Pare che il capitano degli azzurri Juliano abbia precisato agli interlocutori ospiti che “sono arrivati secondi” in fatto di richieste. In una trasmissione Sfide, mandata in onda dalla RAI, alcuni giocatori della Lazio sostengono di aver saputo che da parte della Juventus sarebbe stata messa in atto una pratica magari sportivamente discutibile, ma all’epoca, e per molti anni ancora, lecita (che, del resto, per esempio in Spagna, è assai comune), ovvero quella di offrire vantaggi (che non dovevano essere necessariamente in soldi, ben potendosi trattare di promesse di favori nel successivo calciomercato, per dirne una) alla squadra o alle squadre che affrontavano la propria o le proprie concorrenti dirette per un dato obiettivo, al fine di impegnarsi con più lena e forza e fino allo spasimo per cercare di stornare il pericolo che la contendente o le contendenti facesse o facessero risultato positivo tale da recare nocumento agli stessi bianconeri.

Sul punto, ufficialmente nessuno ha ammesso o segnalato alcunché a chicchessia. Siamo nel regno del “si dice”, del “si sussurra”, dei tempi coniugati al condizionale. Ma nella sostanza, qualora fosse successo qualcosa del genere, i torinesi non avrebbero fatto niente di trascendentale o di illegale (ma sarebbe da fare una considerazione: in Gran Bretagna tutte le squadre lottano con il coltello ai denti sino alla fine del torneo contro tutte le squadre, indipendentemente dal blasone di queste ultime e al di là di ogni interesse o disinteresse di classifica, mentre in Italia generalmente si “molla” una volta che non si hanno più obiettivi da conseguire o una volta retrocesse; sarebbe etico onorare il sport sino all’ultimo per ragioni morali e non, magari, aspettare “il pungolo” interessato di un’altra compagine).

Chi non si impegna a fine campionato, perché ormai “disinteressato” non si comporta meglio di chi, viceversa, sputa sangue eventualmente per aiutare indirettamente una data squadra a scapito di un’altra per un “interesse” nel frattempo “prodottosi” o prospettato in maniera che potrebbe apparire inusuale, o per antipatie o simpatie di maglia, o per regolare vecchi conti.
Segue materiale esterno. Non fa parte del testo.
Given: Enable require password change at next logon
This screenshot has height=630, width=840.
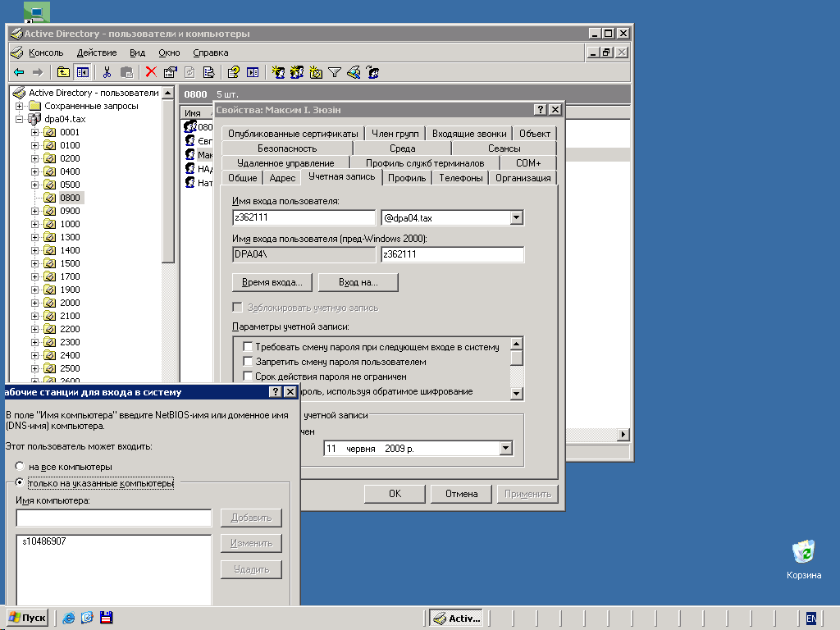Looking at the screenshot, I should pos(248,347).
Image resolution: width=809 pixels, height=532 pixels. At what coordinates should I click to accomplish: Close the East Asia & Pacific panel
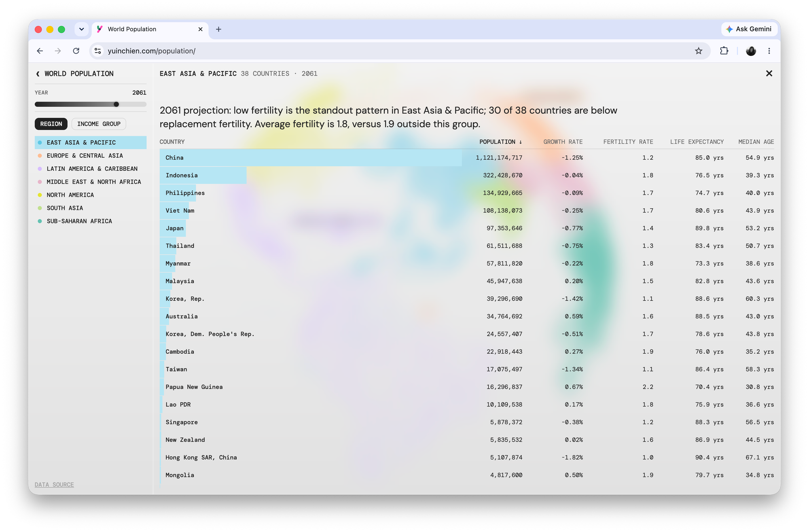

Se vogliamo, e sempre se quello che si narra e sussurra dietro le quinte fosse vero, la Juve nell’occasione avrebbe fatto valere la propria forza societaria, all’epoca superiore a tutte le altre.

Quindi a Napoli la Lazio doveva prendere atto di avere davanti una squadra ben decisa non solo a regalare nulla, ma anche pronta a operare sgambetti dolorosi, che sarebbero arrivati a un minuto dal termine dell’incontro, quando Damiani, dopo gran azione di Vavassori, forse piccato dal modo in cui Chinaglia nella partita d’andata si era comportato, probabilmente umiliandolo eccessivamente, sempre calcisticamente parlando,  segna per i partenopei il gol decisivo che sancisce la sconfitta laziale con la fine di ogni sogno di titolo da parte della squadra romana.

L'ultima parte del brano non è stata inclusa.